The version lines that are usually shown by default in PGP keys and PGP signature blocks, often reveal which OS the person is using.
PGP/GPG Version strings:
You can tell a fair bit about a user’s PGP/GPG setup from their Version: string. Here are some typical examples:
Version: GnuPG v1.4.11 (GNU/Linux)
This key belongs to a Linux user.
Version: GnuPG v2.0.19 (MingW32)
This key belongs to a Windows user.
Version: GnuPG/MacGPG2 v2.0.17 (Darwin)
This key belongs to a Mac OS X user.
Versions that should make you nervous:
This person is using the official PGP version, as published by Symantec. I’ve read statements by Kevin Mitnick that he no longer trusts PGP, since it was acquired by Symantec. In his post, Mitnick refers to the case of Diskreet, which back in the early days, was an encryption package sold by Symantec. This software purported to use the full 56-bit DES cipher algorithm, which was quite strong for its day. Mitnick stated that he acquired a copy of the Diskreet source code, and discovered that the actual key was nowhere near 56-bits, but was incredibly weak. He went on to say that based on his experience, he would not trust any version of PGP published by Symantec.

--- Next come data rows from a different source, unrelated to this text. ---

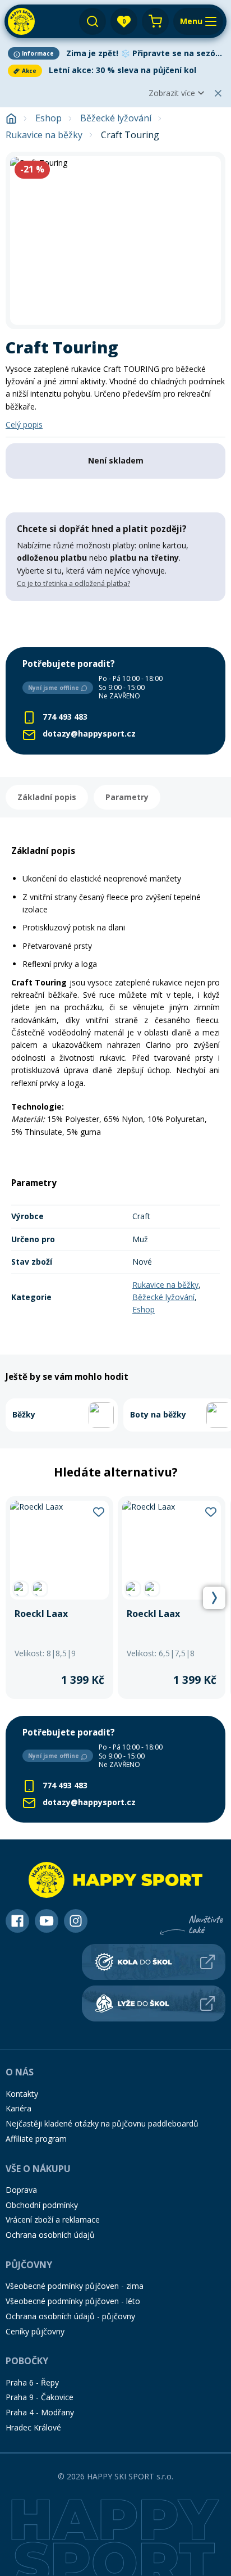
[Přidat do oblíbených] (99, 1511)
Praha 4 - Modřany (40, 2412)
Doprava (21, 2189)
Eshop (48, 118)
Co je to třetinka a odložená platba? (73, 583)
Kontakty (22, 2093)
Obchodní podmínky (42, 2205)
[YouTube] (46, 1921)
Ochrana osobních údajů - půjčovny (70, 2316)
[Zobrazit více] (115, 53)
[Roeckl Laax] (59, 1597)
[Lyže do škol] (153, 2003)
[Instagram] (75, 1921)
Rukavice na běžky (44, 135)
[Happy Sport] (21, 21)
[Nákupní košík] (155, 21)
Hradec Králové (33, 2427)
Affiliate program (36, 2138)
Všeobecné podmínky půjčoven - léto (73, 2301)
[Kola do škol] (153, 1962)
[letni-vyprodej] (115, 624)
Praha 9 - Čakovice (39, 2397)
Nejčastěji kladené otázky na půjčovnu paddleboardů (102, 2123)
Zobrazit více (172, 93)
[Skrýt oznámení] (218, 93)
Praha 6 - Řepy (32, 2382)
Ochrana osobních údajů (50, 2234)
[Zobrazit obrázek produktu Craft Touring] (115, 240)
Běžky (23, 1414)
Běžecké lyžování (115, 118)
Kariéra (18, 2108)
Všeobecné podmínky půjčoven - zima (75, 2285)
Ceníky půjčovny (35, 2331)
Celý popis (24, 424)
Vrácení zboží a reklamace (53, 2219)
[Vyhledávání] (92, 21)
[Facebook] (17, 1921)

His caution is only underscored by the Snowden revelations earlier this Summer, which set out the NSA’s campaign of attempting to weaken or backdoor crypto.
I, for one, would not trust any closed-source crypto software published by an American company — that goes double for companies with a history like Symantec.

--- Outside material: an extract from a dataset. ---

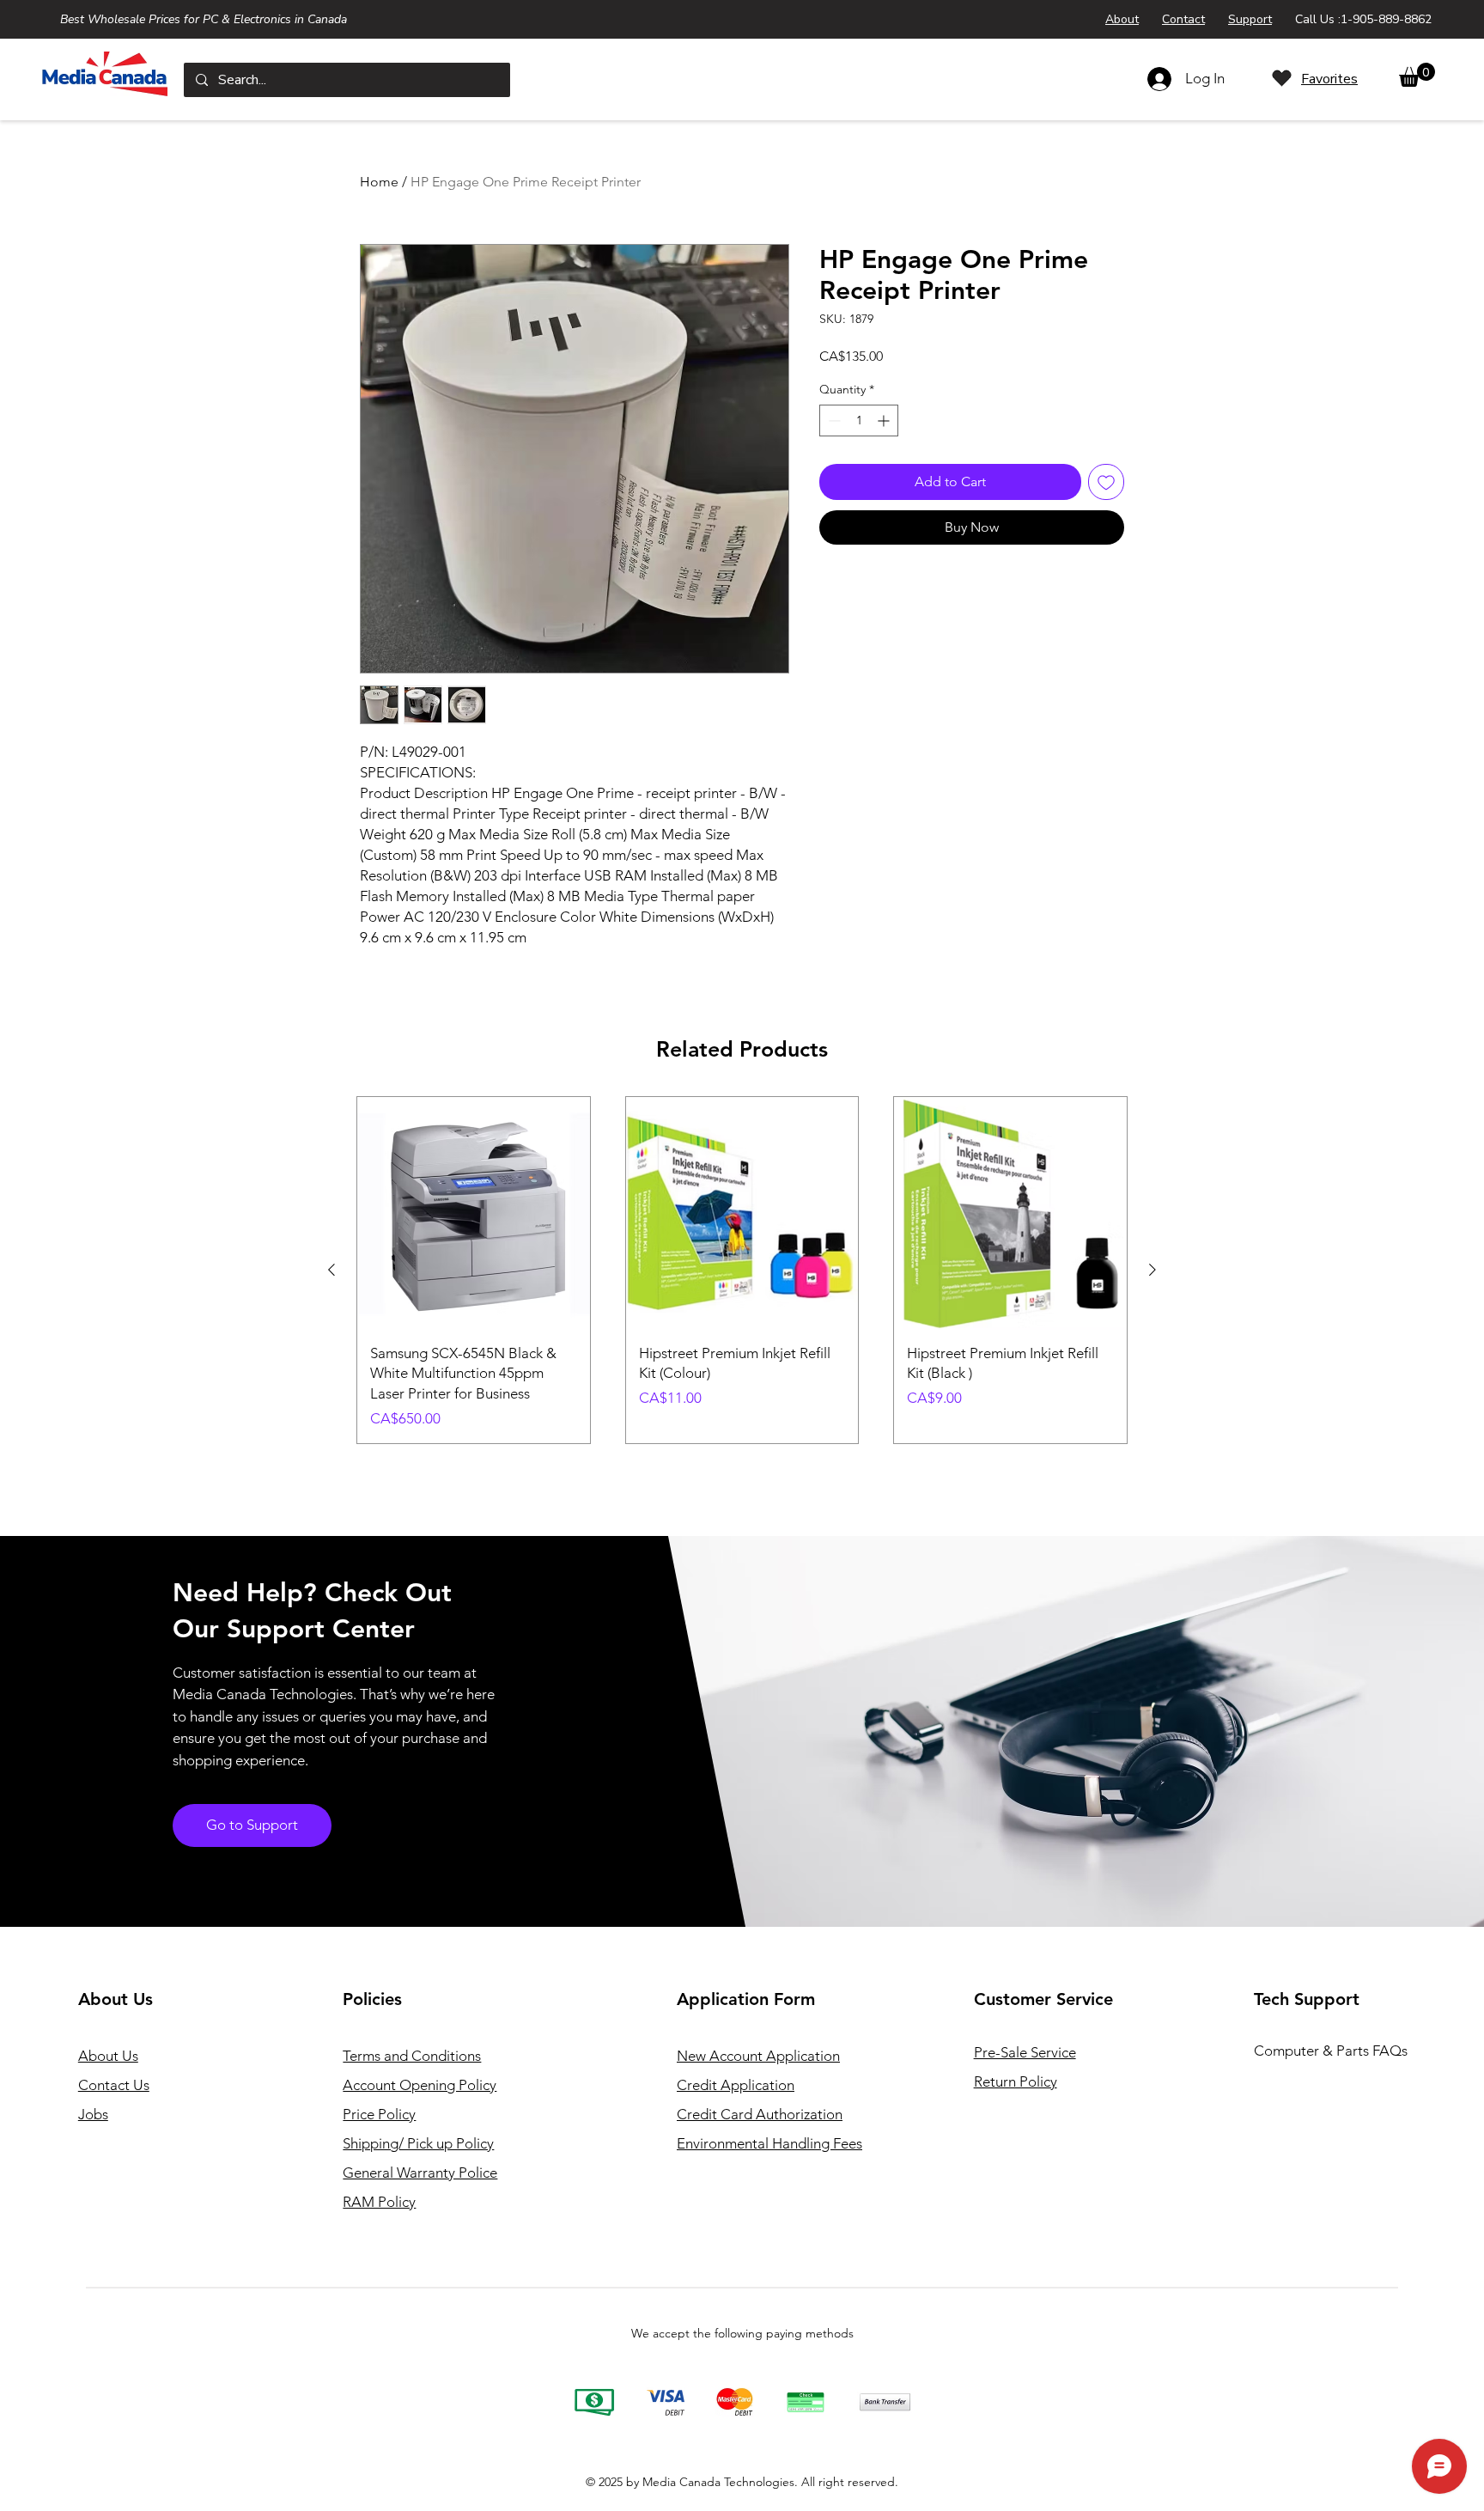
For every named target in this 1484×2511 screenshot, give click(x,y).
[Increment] (885, 420)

To the best of my knowledge, Symantec does not publish PGP source code, and as an American company, their crypto software is now suspect.
Versions of PGP that should make you run away screaming:
Versions of PGP with these Version: strings are based on the BouncyCastle Java crypto libraries. They should be avoided like the plague.
Version: BCPG v1.45
Version: BCPG v1.47
These versions of PGP are absolutely NOTORIOUS for generating MASSIVELY UNSAFE PGP keys by default. These versions typically generate DSS/Elgamal keys
with signing keys with a size of 1024-bits, and an encryption sub-key of as little as 512-bits.
512-bit keys are so unsafe, that they were being broken by hobbyists on spare hardware a dozen years ago. 1024-bit keys were deprecated by NIST more than 3 years ago.
Version: BCPG C# v220.127.116.11
This version of PGP generates by default a PGP key of 1024-bits, with NO encryption sub-key. Again, these keys are unsafe/obsolete.
Any software that uses the Java Bouncycastle crypto libraries (like PortablePGP) should be avoided like the plague. These typically contain BCPG in the Version: string.
GPG4Win/Kleopatra/GPA are also deprecated — Kleopatra generates RSA keys without an encryption sub-key. Dual RSA keys, with one RSA key for signing, and the other exclusively for encryption have been standard since the Fall of 2009.
GPA will not generate keys over 3072-bits in length.
GPG4USB or Gnu Privacy Tray (GnuPT) are recommended, as they are:
* Easy to use
* Standards compliant
GnuPT, in particular, is frequently updated. Usually, when there is a new GPG version (e.g. 1.4.15), the GnuPT developers issue an update with a day or two, reflecting the change.